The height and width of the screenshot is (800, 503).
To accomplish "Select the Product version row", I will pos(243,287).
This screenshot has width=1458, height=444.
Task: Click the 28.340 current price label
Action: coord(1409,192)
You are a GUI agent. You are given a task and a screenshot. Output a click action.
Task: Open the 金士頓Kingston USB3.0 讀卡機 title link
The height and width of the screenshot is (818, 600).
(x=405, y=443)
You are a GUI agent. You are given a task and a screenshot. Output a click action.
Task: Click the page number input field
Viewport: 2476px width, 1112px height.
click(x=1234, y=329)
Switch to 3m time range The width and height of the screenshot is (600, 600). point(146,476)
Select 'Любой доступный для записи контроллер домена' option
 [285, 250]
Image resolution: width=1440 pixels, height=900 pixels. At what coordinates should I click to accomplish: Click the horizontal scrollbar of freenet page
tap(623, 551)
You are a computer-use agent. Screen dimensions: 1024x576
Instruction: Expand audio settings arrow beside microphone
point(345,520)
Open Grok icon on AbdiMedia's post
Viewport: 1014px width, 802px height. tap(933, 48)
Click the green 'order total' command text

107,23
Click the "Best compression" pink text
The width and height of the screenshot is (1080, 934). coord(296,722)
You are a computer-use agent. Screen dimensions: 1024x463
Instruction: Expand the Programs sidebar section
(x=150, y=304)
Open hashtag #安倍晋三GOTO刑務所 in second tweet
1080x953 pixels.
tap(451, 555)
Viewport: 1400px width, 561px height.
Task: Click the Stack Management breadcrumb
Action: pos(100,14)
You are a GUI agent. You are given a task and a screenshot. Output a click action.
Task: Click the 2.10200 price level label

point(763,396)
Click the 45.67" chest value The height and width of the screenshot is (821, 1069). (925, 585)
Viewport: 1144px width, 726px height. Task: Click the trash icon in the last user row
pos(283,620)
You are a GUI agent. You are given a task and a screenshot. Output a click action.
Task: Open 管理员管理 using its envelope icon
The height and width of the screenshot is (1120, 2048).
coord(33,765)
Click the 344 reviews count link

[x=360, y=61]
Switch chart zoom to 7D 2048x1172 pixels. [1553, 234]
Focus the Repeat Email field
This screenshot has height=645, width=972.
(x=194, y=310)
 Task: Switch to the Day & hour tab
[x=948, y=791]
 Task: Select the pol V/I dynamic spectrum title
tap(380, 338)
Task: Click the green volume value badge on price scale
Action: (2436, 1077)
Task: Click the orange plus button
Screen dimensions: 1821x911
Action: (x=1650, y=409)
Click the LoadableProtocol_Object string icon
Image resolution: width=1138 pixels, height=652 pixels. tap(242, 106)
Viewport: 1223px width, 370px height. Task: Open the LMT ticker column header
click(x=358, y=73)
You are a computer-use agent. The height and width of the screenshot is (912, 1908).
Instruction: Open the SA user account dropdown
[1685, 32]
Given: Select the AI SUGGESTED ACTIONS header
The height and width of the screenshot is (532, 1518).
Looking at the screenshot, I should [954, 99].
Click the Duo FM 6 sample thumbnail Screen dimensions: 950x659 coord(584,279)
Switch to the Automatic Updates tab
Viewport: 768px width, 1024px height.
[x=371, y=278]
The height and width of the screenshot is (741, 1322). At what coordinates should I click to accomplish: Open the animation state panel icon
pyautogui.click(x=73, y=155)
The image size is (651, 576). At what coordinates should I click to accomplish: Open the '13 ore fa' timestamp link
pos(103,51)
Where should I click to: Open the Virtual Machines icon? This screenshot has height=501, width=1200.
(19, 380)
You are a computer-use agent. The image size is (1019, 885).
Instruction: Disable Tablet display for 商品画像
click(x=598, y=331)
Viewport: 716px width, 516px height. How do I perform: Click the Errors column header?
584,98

:::::

◆ What you need to do
Count the lines in the rows above that contain the string "point", matching case exactly. Reply with the number alone.

◆ The output
3